No to temporary marriages

Author: 
Walaa Hawari I Arab News
Publication Date: 
Tue, 2009-06-23 03:00

RIYADH: Temporary marriages are forbidden in Islam, declared Sheikh Abdul Aziz Al-Asheikh, grand mufti of Saudi Arabia, while answering a viewer’s question on Channel One of Saudi TV.

Thinking the mufti was delivering a verdict on “misyar” marriages, many newspapers and websites were quick to point out that the mufti’s ruling was contrary to a fatwa delivered by 60 Islamic scholars at a Muslim World League meeting sanctioning misyar marriages.

Misyar is a form of marriage that fulfills all legal requisites of a normal union, but spouses are not committed to living together in the same house and the woman can give up some of her rights, such as monetary support.

The misunderstanding was perhaps caused by the channel running a banner on the screen saying that the grand mufti forbids misyar marriage, whereas he was only discussing temporary “misfar” marriages, in which men marry while staying abroad with the intention of divorcing their wives when they return home.

In his television broadcast, Al-Asheikh condemned temporary marriages, saying they were forbidden in Islam and only undertaken for pleasure. The concept of marriage involves settling down and making a home and temporary marriages do not allow this to happen, he said, adding that this could result in an uncertain future for children born from such matrimonies.

Speaking later about the mis-understanding, Al-Asheikh said, “My answer was regarding temporary marriages with the intention of divorce.”

While emphasizing the need for men to care for their wives, Al-Asheikh said he does not forbid misyar marriages as long as the legal conditions that constitute a marriage are met. He, however, added that he does not feel such marriages are suitable for women wanting to lead healthy married lives.

On the other hand, people who view all types of nontraditional marriages as corruption in society claim the grand mufti has finally admitted misyar marriages are inappropriate and children born from such unions have bleak futures.

Misfer M., a 36-year-old banker, said forbidding misyar and similar newly introduced marriages is the only way to ensure young people abide by religious regulations with regard to marriage.
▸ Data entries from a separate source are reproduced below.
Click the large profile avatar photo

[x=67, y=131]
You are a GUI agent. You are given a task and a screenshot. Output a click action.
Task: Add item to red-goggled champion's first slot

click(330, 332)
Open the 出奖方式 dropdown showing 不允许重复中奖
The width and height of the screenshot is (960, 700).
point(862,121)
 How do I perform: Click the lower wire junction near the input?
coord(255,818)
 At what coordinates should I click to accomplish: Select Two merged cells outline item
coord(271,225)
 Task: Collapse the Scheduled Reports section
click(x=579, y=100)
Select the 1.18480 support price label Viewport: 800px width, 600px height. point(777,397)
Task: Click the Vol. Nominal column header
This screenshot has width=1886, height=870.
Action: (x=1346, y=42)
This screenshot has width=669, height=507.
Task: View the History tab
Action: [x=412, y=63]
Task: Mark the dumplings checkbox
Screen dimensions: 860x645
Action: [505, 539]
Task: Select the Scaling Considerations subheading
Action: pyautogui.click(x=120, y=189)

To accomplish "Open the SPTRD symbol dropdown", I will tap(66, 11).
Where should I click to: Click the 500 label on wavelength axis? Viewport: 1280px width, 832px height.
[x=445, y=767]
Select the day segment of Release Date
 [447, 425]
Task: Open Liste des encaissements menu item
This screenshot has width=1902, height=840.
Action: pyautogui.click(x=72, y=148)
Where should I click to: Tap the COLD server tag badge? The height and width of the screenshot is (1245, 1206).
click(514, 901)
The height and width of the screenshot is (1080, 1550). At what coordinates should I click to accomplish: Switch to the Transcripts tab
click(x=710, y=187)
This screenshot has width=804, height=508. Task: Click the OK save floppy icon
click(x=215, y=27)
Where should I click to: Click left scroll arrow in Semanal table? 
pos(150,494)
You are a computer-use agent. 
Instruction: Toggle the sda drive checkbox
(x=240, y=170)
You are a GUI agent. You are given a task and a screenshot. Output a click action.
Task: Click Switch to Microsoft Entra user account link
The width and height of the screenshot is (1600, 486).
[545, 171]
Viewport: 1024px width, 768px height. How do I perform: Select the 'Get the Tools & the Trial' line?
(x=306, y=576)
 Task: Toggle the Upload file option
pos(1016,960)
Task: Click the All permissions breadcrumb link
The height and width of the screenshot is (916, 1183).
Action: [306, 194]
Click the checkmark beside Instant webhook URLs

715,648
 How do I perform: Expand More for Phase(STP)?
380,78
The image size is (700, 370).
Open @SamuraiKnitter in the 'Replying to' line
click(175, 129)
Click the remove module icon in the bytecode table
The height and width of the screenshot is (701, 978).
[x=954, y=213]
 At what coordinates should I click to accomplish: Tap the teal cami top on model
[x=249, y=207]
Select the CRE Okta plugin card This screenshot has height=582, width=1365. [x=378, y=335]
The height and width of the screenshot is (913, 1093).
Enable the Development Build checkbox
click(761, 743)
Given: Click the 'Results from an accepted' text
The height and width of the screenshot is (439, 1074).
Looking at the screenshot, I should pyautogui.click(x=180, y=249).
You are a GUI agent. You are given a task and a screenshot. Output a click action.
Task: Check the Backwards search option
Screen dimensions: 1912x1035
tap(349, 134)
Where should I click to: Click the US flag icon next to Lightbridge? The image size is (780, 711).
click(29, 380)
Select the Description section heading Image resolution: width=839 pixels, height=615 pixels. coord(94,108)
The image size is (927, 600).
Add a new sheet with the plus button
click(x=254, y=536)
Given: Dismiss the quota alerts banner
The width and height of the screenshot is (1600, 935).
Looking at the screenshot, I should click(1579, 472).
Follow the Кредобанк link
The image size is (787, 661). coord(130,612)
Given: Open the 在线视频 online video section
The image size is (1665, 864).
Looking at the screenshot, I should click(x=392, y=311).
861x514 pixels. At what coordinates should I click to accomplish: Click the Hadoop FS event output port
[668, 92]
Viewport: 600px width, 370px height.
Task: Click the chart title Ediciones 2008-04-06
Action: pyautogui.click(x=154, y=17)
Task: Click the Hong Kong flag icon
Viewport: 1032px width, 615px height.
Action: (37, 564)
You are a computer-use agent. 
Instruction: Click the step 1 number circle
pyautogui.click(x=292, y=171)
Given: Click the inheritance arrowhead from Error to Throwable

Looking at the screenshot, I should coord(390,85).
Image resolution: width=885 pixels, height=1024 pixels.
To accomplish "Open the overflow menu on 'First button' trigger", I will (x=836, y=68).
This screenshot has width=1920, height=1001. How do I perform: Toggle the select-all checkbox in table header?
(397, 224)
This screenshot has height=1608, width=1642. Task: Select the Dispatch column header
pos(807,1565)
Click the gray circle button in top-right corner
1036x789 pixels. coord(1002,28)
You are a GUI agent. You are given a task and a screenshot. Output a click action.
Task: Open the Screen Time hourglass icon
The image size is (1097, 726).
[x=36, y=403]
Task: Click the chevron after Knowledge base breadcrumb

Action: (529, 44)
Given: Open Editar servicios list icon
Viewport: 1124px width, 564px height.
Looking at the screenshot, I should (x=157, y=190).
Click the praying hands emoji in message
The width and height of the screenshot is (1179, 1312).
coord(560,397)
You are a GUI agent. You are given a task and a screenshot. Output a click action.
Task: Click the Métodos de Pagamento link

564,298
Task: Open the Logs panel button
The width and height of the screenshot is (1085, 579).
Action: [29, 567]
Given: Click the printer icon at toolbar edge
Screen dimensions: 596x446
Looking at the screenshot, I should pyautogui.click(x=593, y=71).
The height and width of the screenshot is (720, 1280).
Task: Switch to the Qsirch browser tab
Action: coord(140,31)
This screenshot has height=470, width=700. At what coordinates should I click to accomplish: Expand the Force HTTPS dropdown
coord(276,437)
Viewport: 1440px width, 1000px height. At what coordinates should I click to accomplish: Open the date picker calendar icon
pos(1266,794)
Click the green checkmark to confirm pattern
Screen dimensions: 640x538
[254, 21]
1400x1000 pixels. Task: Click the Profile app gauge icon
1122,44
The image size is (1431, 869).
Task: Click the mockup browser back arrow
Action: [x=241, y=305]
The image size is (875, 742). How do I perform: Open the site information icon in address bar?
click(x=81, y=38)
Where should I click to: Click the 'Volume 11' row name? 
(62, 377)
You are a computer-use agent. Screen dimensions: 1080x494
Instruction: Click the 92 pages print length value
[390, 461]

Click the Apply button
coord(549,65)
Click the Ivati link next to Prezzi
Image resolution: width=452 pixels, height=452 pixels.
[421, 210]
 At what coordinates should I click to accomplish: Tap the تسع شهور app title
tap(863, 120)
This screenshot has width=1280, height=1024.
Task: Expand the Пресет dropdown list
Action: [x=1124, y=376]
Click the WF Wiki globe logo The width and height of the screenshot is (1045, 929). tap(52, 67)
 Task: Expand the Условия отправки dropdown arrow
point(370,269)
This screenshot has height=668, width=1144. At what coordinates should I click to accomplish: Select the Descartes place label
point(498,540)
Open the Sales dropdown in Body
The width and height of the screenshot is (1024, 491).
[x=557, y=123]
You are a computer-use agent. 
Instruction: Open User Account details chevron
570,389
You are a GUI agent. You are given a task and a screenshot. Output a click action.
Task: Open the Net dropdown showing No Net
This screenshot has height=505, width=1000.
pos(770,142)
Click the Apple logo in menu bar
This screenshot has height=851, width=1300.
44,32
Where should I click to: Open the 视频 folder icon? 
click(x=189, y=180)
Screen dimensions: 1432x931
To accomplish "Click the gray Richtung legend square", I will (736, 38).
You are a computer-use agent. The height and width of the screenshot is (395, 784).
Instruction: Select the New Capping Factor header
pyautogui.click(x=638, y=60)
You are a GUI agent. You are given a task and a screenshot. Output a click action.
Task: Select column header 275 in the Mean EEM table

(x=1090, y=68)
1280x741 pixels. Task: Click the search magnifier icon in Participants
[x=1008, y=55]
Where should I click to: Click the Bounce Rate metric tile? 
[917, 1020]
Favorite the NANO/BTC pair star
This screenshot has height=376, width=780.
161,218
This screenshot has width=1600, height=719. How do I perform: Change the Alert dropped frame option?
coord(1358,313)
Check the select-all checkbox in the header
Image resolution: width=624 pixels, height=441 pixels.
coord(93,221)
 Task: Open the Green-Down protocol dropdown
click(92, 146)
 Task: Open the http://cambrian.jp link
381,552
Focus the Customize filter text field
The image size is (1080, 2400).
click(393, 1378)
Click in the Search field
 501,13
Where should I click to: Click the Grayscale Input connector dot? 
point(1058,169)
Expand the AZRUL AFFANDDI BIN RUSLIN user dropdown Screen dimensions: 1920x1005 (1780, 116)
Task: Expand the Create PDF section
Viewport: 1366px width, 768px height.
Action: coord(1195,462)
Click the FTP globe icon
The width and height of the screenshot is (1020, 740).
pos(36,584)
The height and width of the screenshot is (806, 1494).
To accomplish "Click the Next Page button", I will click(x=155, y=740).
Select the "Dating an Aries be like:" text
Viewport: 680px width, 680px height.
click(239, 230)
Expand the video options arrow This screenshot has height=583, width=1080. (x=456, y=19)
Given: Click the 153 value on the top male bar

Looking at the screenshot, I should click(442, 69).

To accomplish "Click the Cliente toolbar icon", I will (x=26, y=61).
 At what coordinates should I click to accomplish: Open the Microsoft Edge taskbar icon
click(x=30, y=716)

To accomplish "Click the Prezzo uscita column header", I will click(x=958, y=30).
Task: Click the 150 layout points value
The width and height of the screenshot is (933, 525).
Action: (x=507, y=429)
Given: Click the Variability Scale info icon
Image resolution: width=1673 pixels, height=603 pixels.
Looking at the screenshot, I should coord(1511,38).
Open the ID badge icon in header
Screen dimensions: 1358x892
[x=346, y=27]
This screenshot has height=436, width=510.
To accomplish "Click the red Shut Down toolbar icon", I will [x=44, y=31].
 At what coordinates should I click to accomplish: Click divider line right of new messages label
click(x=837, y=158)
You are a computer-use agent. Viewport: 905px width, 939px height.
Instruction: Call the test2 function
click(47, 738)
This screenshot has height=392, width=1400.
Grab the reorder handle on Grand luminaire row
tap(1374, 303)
“New types of marriages are giving young people an easy way to evade responsibility and legalize strange relationships. It isn’t right that people, even Islamic scholars, justify them,” he added.

Some people say there is no harm in misyar marriages, as long as they meet the requirements of Shariah. Maram, a 42-year-old hospital employee, is divorced and has two children. Maram lives with her children, elderly mother and a young sister, and is responsible for their care.

“No man will accept sharing this responsibility with me,” she said. “I am also unwilling to increase my responsibilities by taking on a conventional husband with full time responsibilities.”

It was because of her particular situation that Maram agreed to a misyar marriage in which she meets her husband during the week and keeps her weekends free for her children, mother and sibling.

Nojoud, a teacher and mother of a five-year-old girl, says there is nothing wrong in misyar marriages. The 28-year-old was recently divorced following a troubled six-year marriage. “I don’t expect my family to accept it as it is frowned upon by society. Provided its name change, it is a very convenient type of marriage for women in my situation,” she said, adding that her ex-husband has remarried and left her with their child.

“A full-time marriage for me means responsibilities in addition to my job and daughter. Such a marriage would most likely result in me neglecting my child,” she added.

Experts mention several reasons for the increase in new forms of marriages. These include increases in dowries and living expenses, leading to an escalating number of unmarried women; rise in the number of divorces; the inability of men to bear the responsibilities of having families and running homes; women willing to be part of polygamous relationships; career women finding it difficult to make full-time family commitments; and the unstable nature of work for men.